The Helena Rubinstein Pavilion of Contemporary Art, planned by architects Dov Karmi, Ze'ev Rechter, and Ya'akov Rechter, was established in 1952. At the same time, the Fredric R. Mann Auditorium was constructed but inaugurated in 1957, as the home of the Israel Philharmonic Orchestra. When the auditorium was planned, an underground parking lot and an urban plaza were planned too, but due to budgetary considerations, only the northern area of the compound was developed as a plaza. Most of the compound area was used as a temporary parking lot.

A year after, Habima was declared the national theatre of Israel. Thus the importance of the compound as a national culture center was increased. In 1970, the theatre was renovated and a wall was built around the southern circular side of the entrance hall.
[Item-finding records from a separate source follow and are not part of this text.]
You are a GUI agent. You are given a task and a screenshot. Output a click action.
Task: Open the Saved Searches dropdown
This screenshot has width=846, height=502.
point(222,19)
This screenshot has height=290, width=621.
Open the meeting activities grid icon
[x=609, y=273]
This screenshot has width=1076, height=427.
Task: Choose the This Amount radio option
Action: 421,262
In July 2011 the square became a major focal point of the 2011 housing protests in Israel, when Daphne Leef pitched her tent there, followed by hundreds more.
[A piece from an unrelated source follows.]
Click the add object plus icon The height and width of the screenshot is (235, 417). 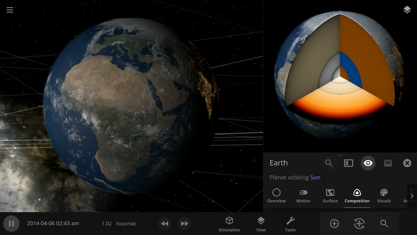click(334, 224)
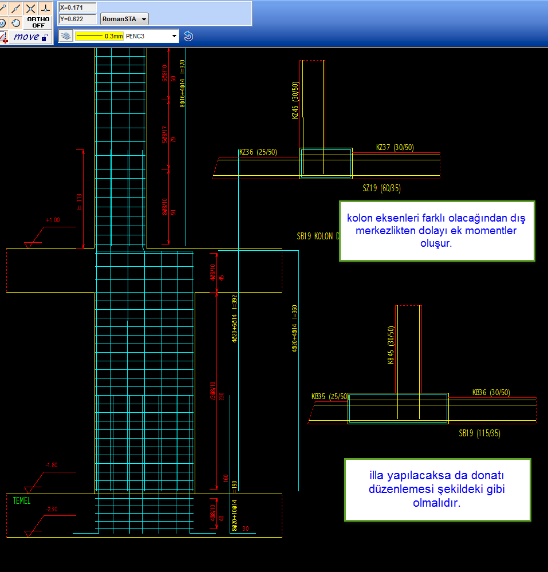The height and width of the screenshot is (572, 548).
Task: Activate the intersection snap icon
Action: 30,8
The "Orange Carpet" event and the Opening Ceremony of the Eurovision Song Contest 2019 took place at the square on 12 May 2019.

==Renovation==
A more comprehensive renovation by architect Dani Karavan was launched in 2007, encompassing both the Habima Theatre and the plaza. While most of the compound had previously served as a parking lot, the goal of the latest renovation was the construction of an underground lot, allowing the compound to serve as a big plaza. On 7 June 2010, the underground "Culture Parking Lot" was opened with an area of 40,000 m^{2} and 1,000 parking spaces.
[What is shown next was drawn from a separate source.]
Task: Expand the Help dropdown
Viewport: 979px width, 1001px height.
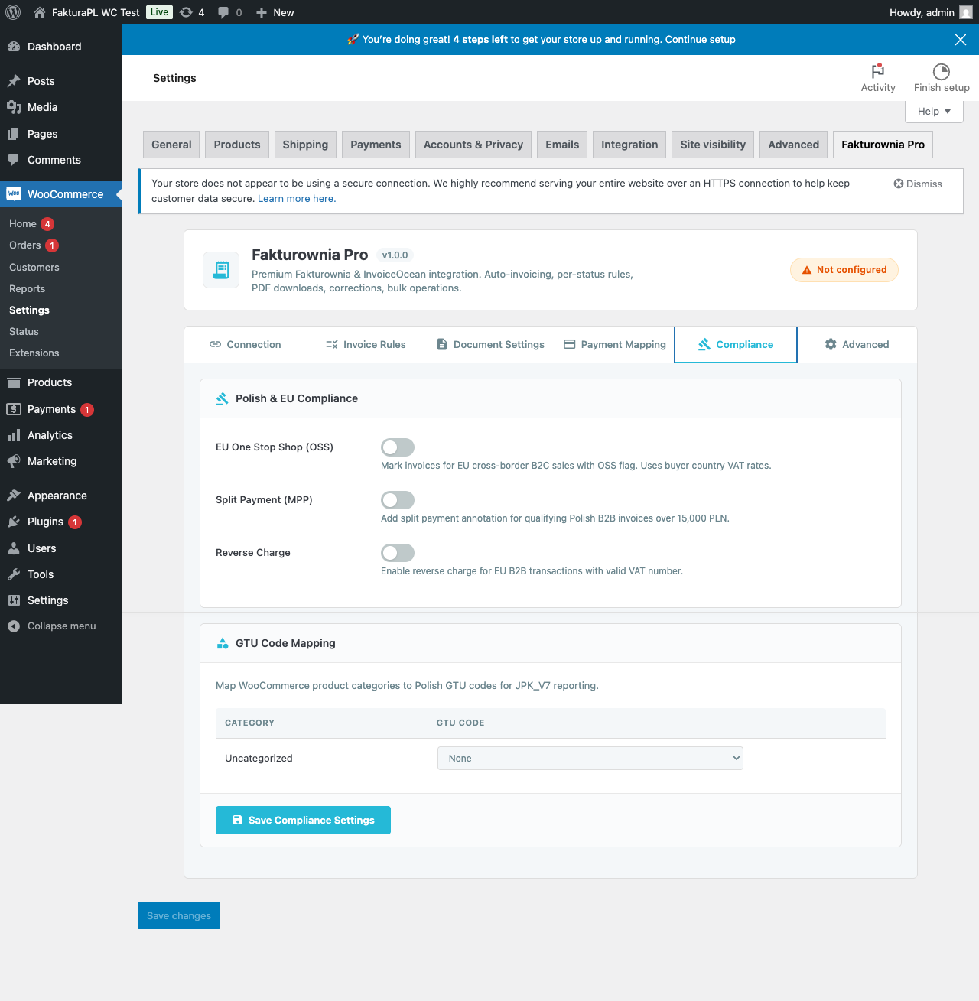Action: (x=934, y=112)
In September 2010, the Ya'akov Garden renovation was completed. A ramp that had led to the garden's upper-balcony was demolished and Chen Boulevard was connected to the square. The renovation of Habima was completed In January 2011, with the renovation of the entire compound in April.

==Architecture properties==
Habima Square buildings are a part of the White City of Tel Aviv. The buildings are built in the international style, and many buildings around the square which are also designed in the international style are intended for preservation as a part of the heritage site.